Start of MATERIAL PROVIDED

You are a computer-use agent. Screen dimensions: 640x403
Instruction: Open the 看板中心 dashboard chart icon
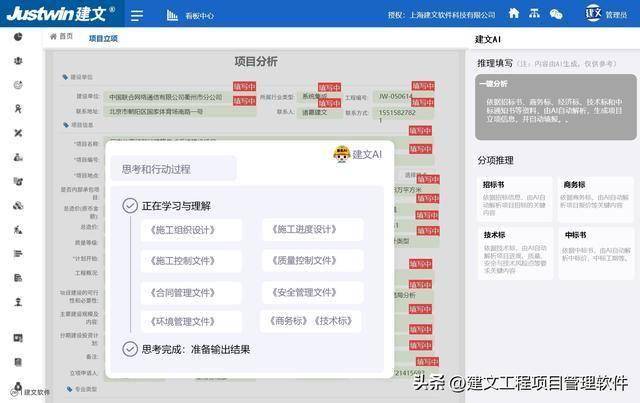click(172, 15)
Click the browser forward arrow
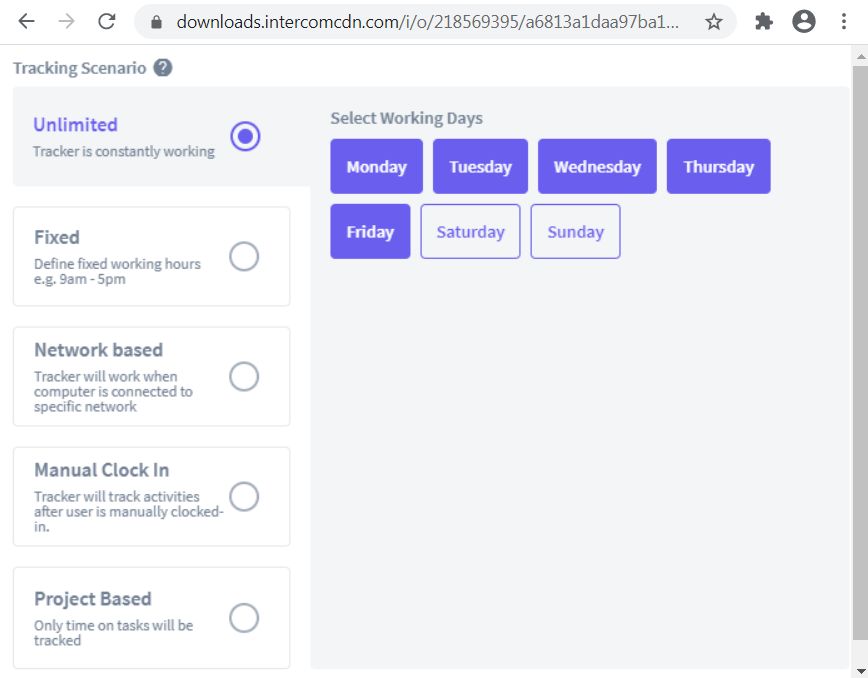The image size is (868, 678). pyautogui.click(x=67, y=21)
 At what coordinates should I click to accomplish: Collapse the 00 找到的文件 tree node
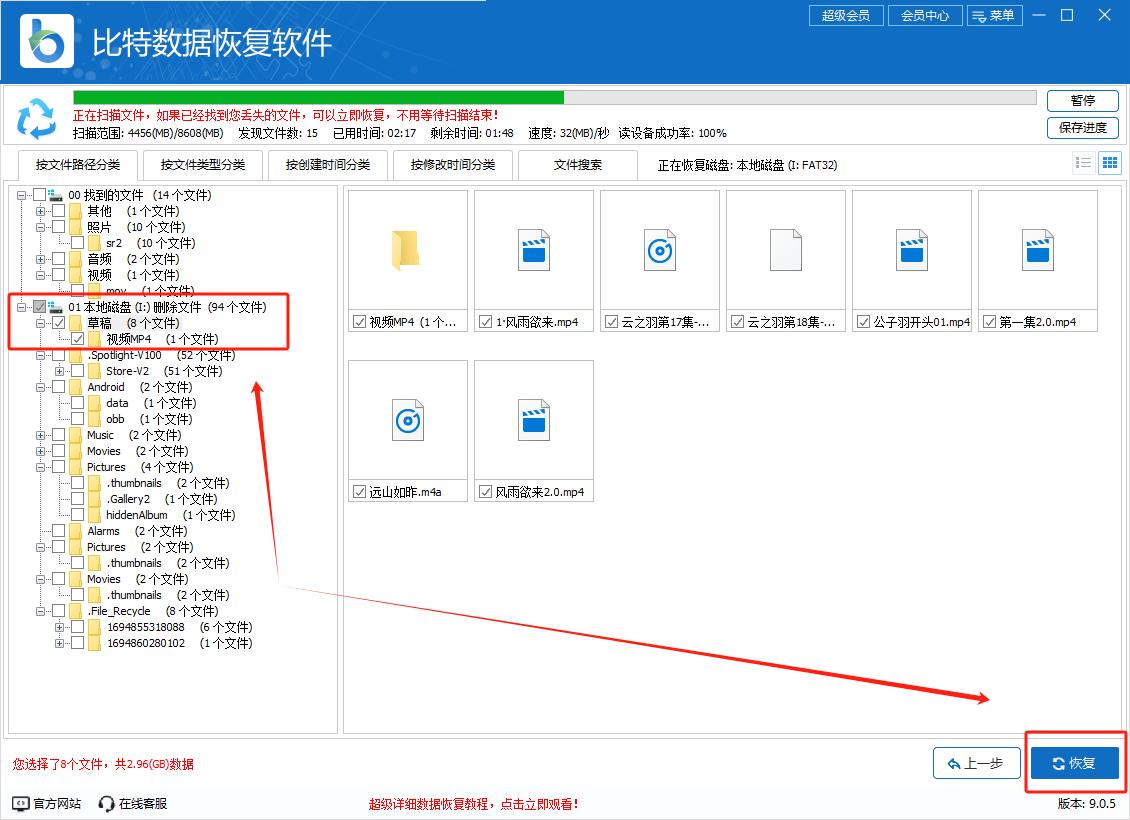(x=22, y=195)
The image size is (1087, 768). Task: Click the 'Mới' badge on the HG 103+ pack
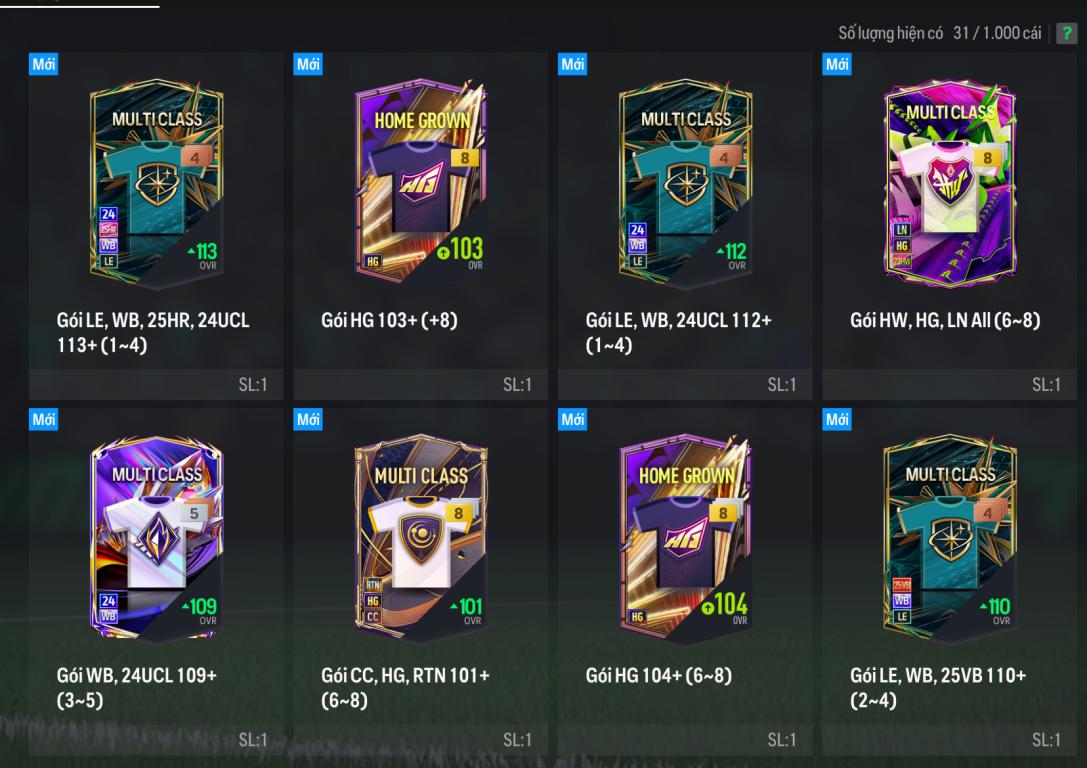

End of MATERIAL PROVIDED

## REQUIRED WORK:
Only the pictures are to be left out; all other material is to be output exactly.

## RESPONSE FOR THIS EXERCISE:
You are a computer-use agent. Screen dimensions: 640x403
Instruction: Open the 看板中心 dashboard chart icon
click(172, 15)
Click the browser forward arrow
The image size is (868, 678). pyautogui.click(x=67, y=21)
 At what coordinates should I click to accomplish: Collapse the 00 找到的文件 tree node
(x=22, y=195)
The image size is (1087, 768). Task: Click the 'Mới' badge on the HG 103+ pack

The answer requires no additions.